How much do I love the Counter? After a year, I'm still counting the ways
While talking with Tom Ryan, the man behind Smashburger, I heard how the original Smashburger service model — in which customers wrote down exactly what they wanted on their burgers by checking boxes on a sushi bar-style paper menu — was abandoned rather quickly once the company realized that a) a simple, straightforward menu with a few basic options worked better in a fast-casual environment, and b) no one liked filling out paperwork just to get lunch.
But at the Counter, the "Build Your Own Burger," paper-menu-and-golf-pencil system has been one of the draws since the place opened last August in the Vistas at Park Meadows. Letting diners custom-build their burgers has allowed the Counter to set itself apart in this already burger-heavy town. The toppings are high-end — horseradish cheddar, dried cranberries, hard-boiled egg, imported peppers and more than a dozen scratch-made sauces — and the almost infinite possibilities keep people coming back.
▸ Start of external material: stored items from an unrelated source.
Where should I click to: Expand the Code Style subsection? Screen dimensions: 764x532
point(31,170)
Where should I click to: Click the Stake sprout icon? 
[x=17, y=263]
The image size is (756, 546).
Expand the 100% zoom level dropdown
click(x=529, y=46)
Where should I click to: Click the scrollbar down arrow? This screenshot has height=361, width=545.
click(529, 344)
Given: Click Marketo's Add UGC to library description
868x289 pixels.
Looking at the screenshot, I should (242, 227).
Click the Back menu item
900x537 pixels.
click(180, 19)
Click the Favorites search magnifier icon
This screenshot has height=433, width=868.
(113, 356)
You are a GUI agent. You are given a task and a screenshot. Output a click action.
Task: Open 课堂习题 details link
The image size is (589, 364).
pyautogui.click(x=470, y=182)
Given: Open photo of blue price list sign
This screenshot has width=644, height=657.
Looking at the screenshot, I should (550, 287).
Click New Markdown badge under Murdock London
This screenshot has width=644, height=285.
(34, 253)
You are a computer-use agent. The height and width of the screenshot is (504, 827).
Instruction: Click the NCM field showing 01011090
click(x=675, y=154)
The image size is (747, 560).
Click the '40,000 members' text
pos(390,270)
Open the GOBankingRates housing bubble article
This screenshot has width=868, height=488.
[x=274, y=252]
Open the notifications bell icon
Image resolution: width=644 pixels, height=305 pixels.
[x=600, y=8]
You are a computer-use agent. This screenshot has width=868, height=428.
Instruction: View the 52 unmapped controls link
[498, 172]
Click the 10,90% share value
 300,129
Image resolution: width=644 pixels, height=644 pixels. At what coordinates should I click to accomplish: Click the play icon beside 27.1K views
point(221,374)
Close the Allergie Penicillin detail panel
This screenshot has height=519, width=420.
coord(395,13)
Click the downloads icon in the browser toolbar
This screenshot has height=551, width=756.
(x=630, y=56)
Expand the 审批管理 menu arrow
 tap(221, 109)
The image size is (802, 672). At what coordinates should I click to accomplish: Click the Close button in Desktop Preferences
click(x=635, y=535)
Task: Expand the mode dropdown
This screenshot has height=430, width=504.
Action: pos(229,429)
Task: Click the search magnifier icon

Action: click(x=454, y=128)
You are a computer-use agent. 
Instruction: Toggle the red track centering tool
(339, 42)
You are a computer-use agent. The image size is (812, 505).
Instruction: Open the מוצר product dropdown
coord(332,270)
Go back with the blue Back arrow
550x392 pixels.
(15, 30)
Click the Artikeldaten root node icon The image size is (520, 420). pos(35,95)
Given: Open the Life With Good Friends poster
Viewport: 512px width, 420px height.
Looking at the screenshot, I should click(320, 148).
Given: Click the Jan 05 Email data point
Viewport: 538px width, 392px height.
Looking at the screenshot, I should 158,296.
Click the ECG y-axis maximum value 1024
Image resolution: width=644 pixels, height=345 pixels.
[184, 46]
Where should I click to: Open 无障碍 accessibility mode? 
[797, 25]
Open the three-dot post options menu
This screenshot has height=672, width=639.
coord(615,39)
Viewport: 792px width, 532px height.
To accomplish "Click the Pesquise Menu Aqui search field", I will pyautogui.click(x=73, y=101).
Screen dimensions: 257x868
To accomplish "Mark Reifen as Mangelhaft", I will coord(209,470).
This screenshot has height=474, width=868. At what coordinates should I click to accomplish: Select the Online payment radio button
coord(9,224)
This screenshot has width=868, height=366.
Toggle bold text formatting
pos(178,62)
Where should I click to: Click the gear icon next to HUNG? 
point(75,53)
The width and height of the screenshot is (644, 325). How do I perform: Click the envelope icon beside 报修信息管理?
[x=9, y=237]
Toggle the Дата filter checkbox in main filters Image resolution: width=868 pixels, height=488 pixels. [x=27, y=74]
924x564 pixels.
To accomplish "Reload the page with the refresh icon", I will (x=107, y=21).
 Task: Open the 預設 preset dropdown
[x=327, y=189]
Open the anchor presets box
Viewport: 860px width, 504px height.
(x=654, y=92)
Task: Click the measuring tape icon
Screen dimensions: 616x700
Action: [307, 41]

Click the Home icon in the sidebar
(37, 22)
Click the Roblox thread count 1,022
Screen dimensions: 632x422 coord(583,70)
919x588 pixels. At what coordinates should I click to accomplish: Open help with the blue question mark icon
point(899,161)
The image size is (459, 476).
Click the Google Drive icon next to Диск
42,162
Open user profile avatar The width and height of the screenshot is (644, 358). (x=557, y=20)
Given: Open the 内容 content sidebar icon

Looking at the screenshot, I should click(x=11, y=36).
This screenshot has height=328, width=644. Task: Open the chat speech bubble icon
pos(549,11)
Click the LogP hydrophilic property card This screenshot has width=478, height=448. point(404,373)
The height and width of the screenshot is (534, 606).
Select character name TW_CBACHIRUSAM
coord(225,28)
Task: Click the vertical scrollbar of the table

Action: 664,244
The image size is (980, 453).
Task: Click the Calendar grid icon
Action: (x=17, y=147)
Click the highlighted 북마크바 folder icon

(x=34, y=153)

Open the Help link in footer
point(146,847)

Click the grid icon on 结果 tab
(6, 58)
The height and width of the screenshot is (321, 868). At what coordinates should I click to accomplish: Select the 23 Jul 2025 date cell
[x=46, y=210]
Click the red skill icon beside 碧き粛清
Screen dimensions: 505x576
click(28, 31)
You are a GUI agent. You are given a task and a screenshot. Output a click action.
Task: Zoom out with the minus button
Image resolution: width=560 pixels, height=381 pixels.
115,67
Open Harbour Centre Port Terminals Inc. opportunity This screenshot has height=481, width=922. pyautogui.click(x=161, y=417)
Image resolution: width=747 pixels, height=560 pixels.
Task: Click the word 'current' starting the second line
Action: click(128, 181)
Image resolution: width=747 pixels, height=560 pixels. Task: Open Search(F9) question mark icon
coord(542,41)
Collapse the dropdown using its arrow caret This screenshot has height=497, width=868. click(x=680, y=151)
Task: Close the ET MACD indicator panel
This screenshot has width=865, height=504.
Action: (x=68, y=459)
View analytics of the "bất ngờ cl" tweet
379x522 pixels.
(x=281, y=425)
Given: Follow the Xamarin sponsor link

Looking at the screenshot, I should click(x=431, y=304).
I'm one of those people. Occasionally, I'm willing to go through a little additional hassle and pay a little more money in order to score a serious burger several steps beyond the standard 1/3-pound, cheese-and-basics served almost everywhere else. For example, last week when I visited the Counter (which I first reviewed in November 2008), I went for the 2/3-pound all-natural Angus patty, cooked a nicely bloody medium-rare, with horseradish cheddar, thin-sliced Bermuda red onions, thick-cut slabs of honey-cured bacon and horseradish mustard — a cheeseburger designed by me and delivered to me at the bar exactly in accordance with my specifications.
Every now and again, I like that kind of power. I like the responsibility that goes with it. I like being the captain of my own cheeseburger destiny. I was even okay with paying a couple bucks over the normal bar-room price (for a total of about eleven) to get exactly what I wanted, because when my burger arrived, it was a real burger, a big, heavy, serious hunk of meat with some weight to it, bearing the hallmarks of a kitchen that really knows what it's doing.
No, it's not the kind of burger I'd go for every day. It's not the kind of thing I could conceive of eating for lunch if I had any other plans for the rest of the day. But a year out from its momentous opening at Park Meadows, the Counter is sticking to its guns and offering an burger experience that makes a worthy, occasional detour from your standard, workaday cheeseburger operations.